RECORDS PROVIDED ::
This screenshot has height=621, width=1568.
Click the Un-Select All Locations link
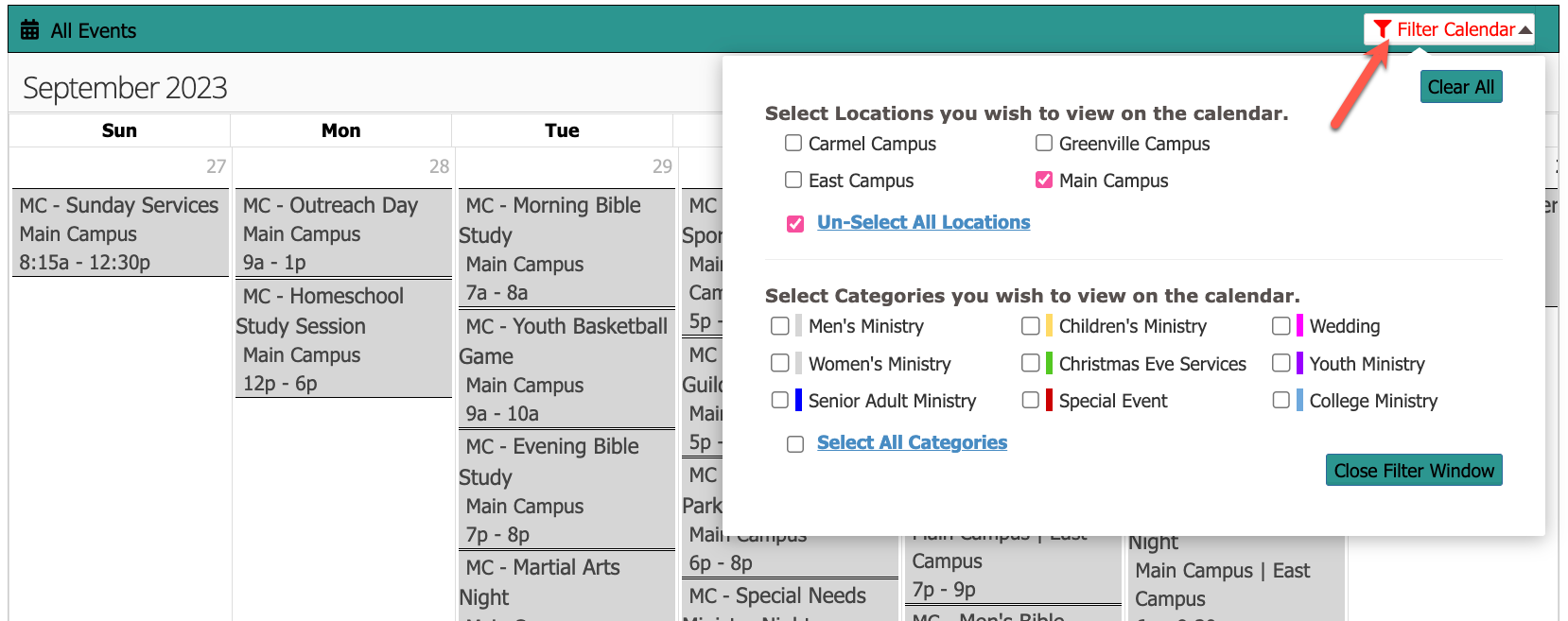[x=923, y=222]
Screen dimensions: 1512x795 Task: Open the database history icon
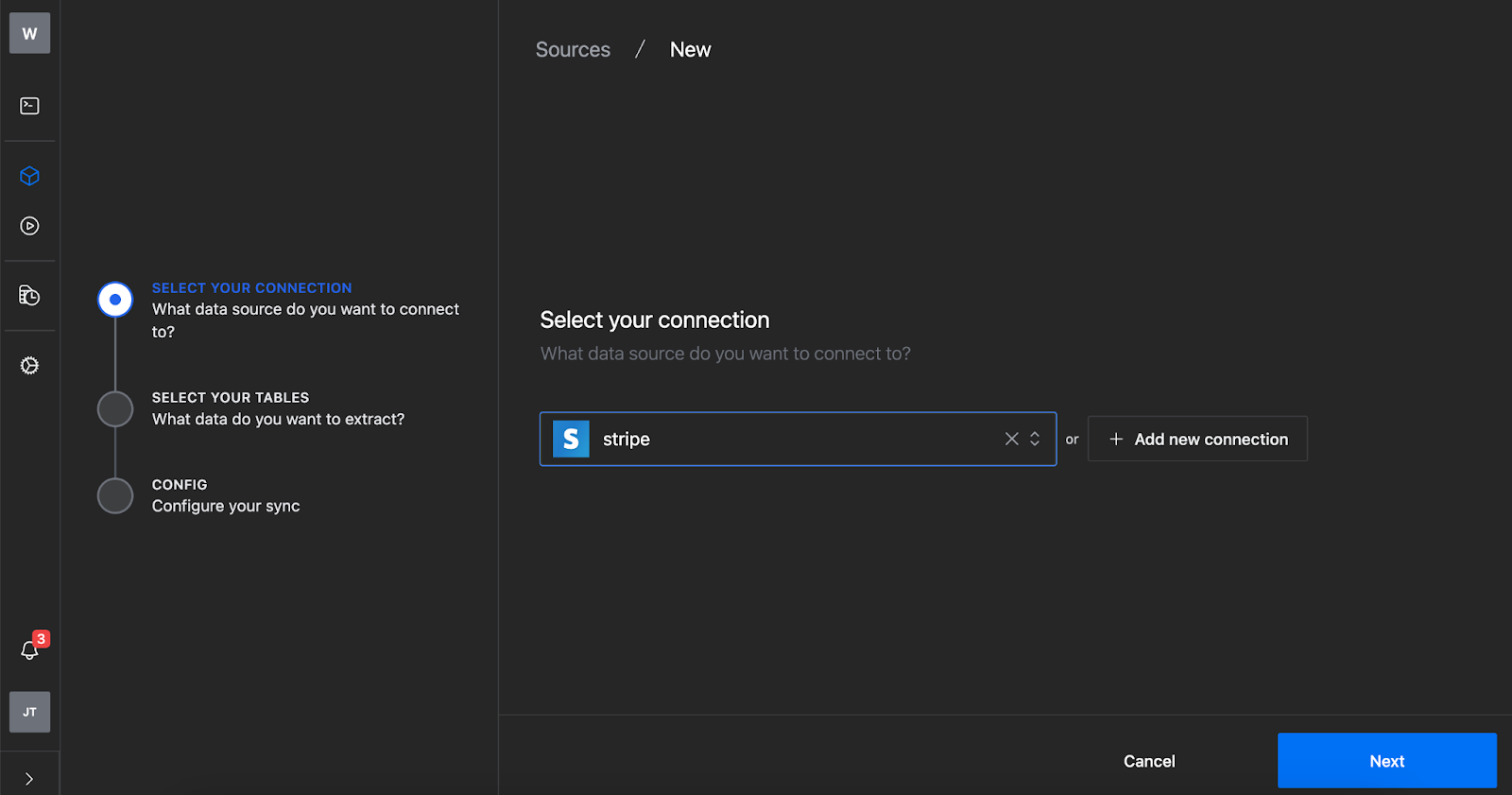pos(29,296)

TASK PROMPT ::
Restate the listing word for word, pictures omitted.

RESPONSE ::
This screenshot has height=621, width=1568.
Click the Un-Select All Locations link
[x=923, y=222]
Screen dimensions: 1512x795 Task: Open the database history icon
pos(29,296)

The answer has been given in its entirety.